Yeah, someone threw a stick. Meike threw it. Because I’m a tiny bit afraid of her I’m actually going to write a list of 20 odious things about myself.

  1. I’m not really good at eating. Plates piled up with food scare the living day lights out of me. I live in Munich, which means that I basically live in a constant state of abject terror.
  2. I drink stupid amounts of Red Bull.
  3. I have created a cocktail with Red Bull called Captain Blue Bear. I drank it once. I can’t remember anything about that evening.
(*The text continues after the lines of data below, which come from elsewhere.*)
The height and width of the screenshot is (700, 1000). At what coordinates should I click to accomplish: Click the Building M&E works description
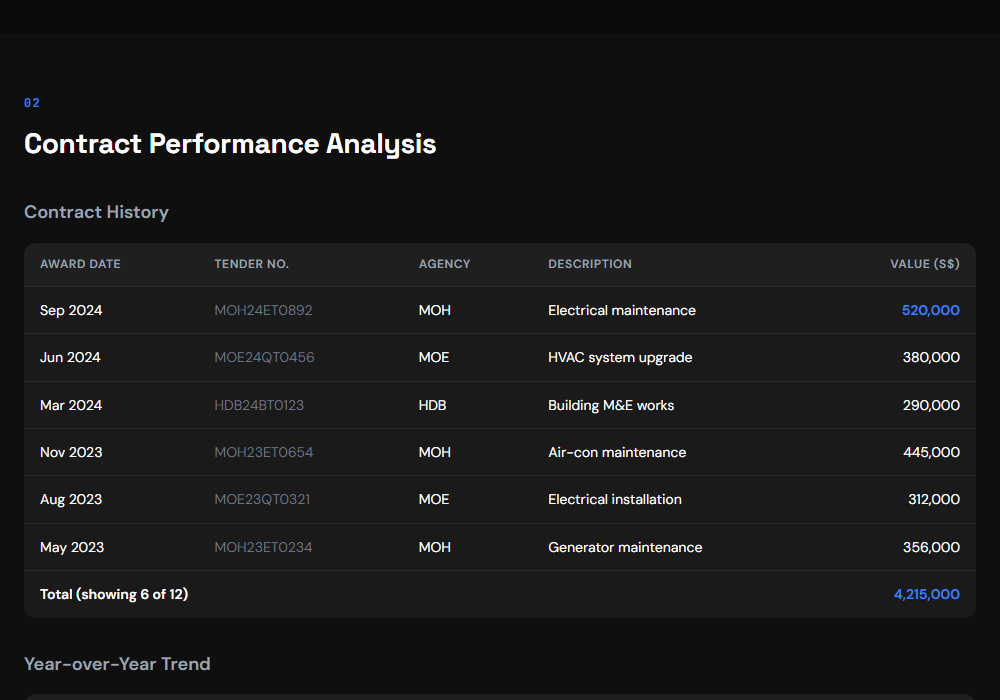[611, 405]
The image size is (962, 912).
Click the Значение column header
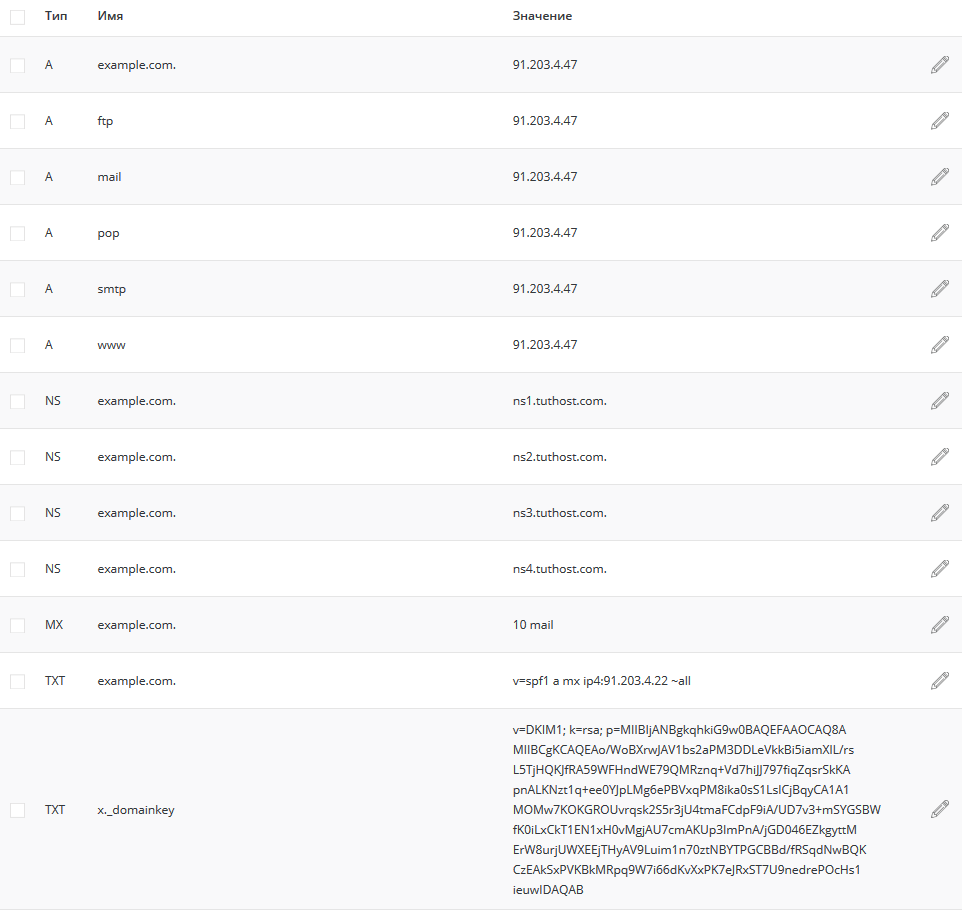[542, 16]
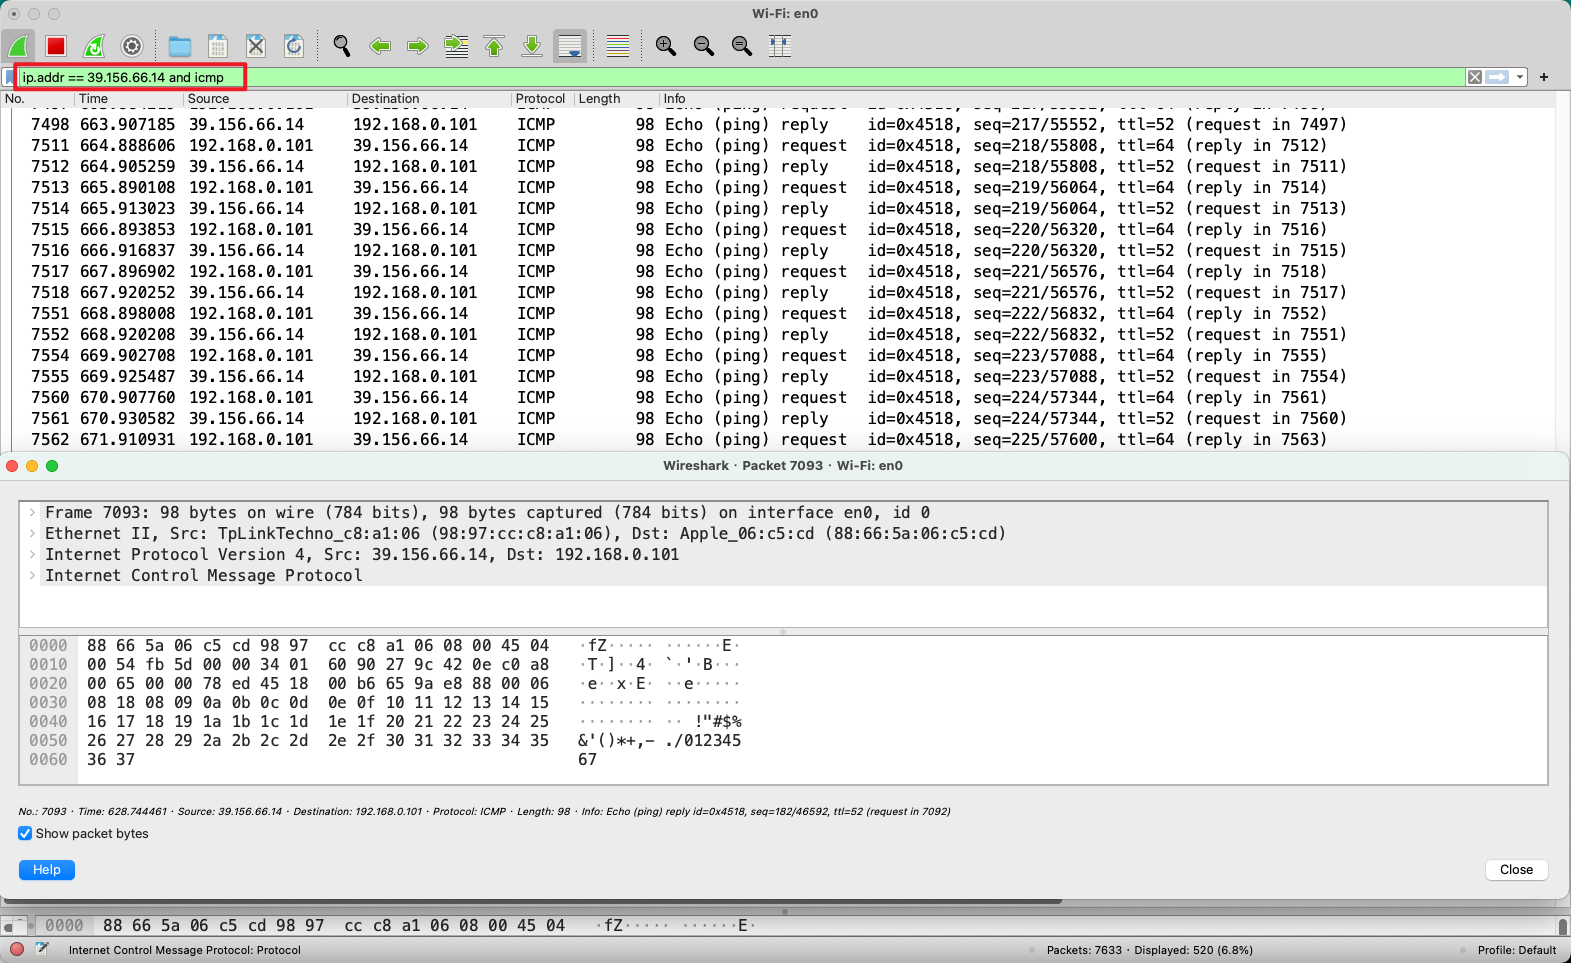Image resolution: width=1571 pixels, height=963 pixels.
Task: Zoom in on packet list text
Action: [x=666, y=46]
  4. I once tap danced on national television.
  5. I rarely shave.
  6. I shave in the shower with a cheap plastic razor that only has one blade. I don’t use shaving foam and I shave without using a mirror.
  7. I am not ashamed to admit that I am really rather fond of “Toxic” by Britney Spears.
  8. I have more shoes than my wife.
  9. The Sonic Youth song “Wish Fulfilment” is 3 minutes 27 seconds long. This is exactly how long it takes me to get from my flat to work and kind of makes up for being really rather fond of “Toxic” by Britney Spears.
  10.  I am already a tiny bit bored of writing this list
  11. I started smoking when I was 14 years old. Then I gave up. Then I started again.
  12. I will never move back to the United Kingdom.
  13. My basic, standard, emotional state is angry.
  14. The Hulk is my favourite Avenger.
  15.  It took me 24 years to learn to swim.
  16.  There is a Snickers on my desk.
  17.  I was very upset at the end of Breaking Bad.
  18. The best graffiti that I have ever seen was in a bar in Frankfurt – “Mein Freund ist Offenbacher”.
  19. I like breaking rules.

That’s it. I should through this stick to someone else but I have no idea to throw it at. Sorry.